Is there anything users can do to help move Apple Silicon support from Tier 3 to Tier 1?

I have found an Alternative for testing M1 ( for the package developers )

Scaleway: Apple silicon M1 as-a-Service. Cloud Mac | Scaleway

• minimum 1day cost = 2.4 EUR ( 8GB RAM, M1 )
  • Availability Zone = PARIS; ( EU )
  • macOS Monterey 12
  • €0.10/hour “As required by Apple License, you must keep this instance for at least 24 hours. You will be able to delete it only after 24 hours.”

For ad-hoc testing ( 1-2 days/month ) it is perfect for me.

it is also perfect for benchmarking special Julia code on AppleSilicon ( before investing in the hardware )

Doesn’t Apple have it’s own linear algebra libraries?

They do, but it does not seem to be a trivial job to get it to work. See

https://github.com/JuliaLang/julia/issues/42312

FYI:

Some good news is that Apple hardware is now Tier 2.

Doesn’t that predate M1’s? Googling around gives threads stating that Numpy supports Accelerate again now and it does give a performance boost to build against it.

Can you post some links?

I just Google’d “ numpy accelerate m1”. A bunch of threads pop up on Reddit and Stackoverflow going back to November about building Numpy successfully against Accelerate/vecLib. (Note, the ones I skimmed were about NumPy though, so perhaps it still won’t work for SciPy.) Here is one example: https://www.reddit.com/r/Python/comments/qog8x3/if_you_are_using_apples_m1_macs_compiling_numpy/

What about using something like GitHub - JuliaLinearAlgebra/Octavian.jl: Multi-threaded BLAS-like library that provides pure Julia matrix multiplication for BLAS on m1 macs? Has anyone tried it?

We should be able to switch to calling Accelerate through libblastrampoline. A little bit of work needs to be done on building LAPACK in Yggdrasil, appropriately patched for ILP64 and all that.

The main reason is that Accelerate uses an ancient LAPACK, and we use functions from recent versions - so when we use LBT to switch to using BLAS from Accelerate, we don’t want to use its LAPACK, and instead provide our own.

One downside is that OpenBLAS does patch LAPACK to provide multi-threaded versions of common LAPACK functions, that one would lose in the configuration I describe above.

Eventually, we hope to have native Julia solutions like Octavian for clean, high performance multi-threaded linear algebra kernels.

This question may be above your ( and anyone else’s who does not work for Apple ) paygrade. I looked at the very limited documentation for Accelerate and saw no evidence that it supports Float16. Have you seen any such support? The reading I’ve done seems to say that Apple has not done anything to update Accelerate in many years.
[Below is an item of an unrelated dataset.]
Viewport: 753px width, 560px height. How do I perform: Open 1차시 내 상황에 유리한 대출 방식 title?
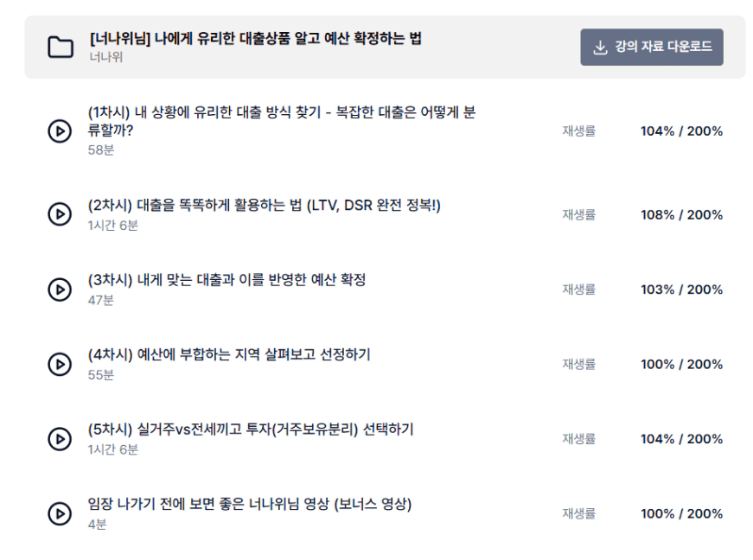tap(282, 121)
The line in your post ``A little bit of work needs to be done’’ sounds encouraging for Float64 and Float32 work anyhow.

I’ve done a little bit of Float64/32 testing (lu …) on an M1 Macbook of OpenBLAS vs @Elrod’s ApppleAcclerate.jl package. It seems to be as fast as or faster than threaded OpenBLAS without explicit threading. Of course, nobody outside of Apple knows what Accelerate really does, so it may use threads (or not).

For gemm it looks that cpu (and gpu) cores are not used at all (see the perf monitor) and the cpu temperature stays super low (<50 degC without fan). The so-called AMX co-processor The Secret Apple M1 Coprocessor. Developer Dougall Johnson has through… | by Erik Engheim | The Startup | Medium is supposed to be in use…

One may try to saturate the use of the tensor unit with a constant AI load while evaluating Accelerate gemm to see if AMX is related to tensor unit.

I just registered LAPACK_jll with LAPACK 3.10 and the right 64_ suffixes for 64-bit systems. So, the path to making Accelerate as easy to use as MKL.jl is, is to have LBT point to it for BLAS and to LAPACK_jll for LAPACK.

We should do this in either AppleAccelerate.jl perhaps and revive it.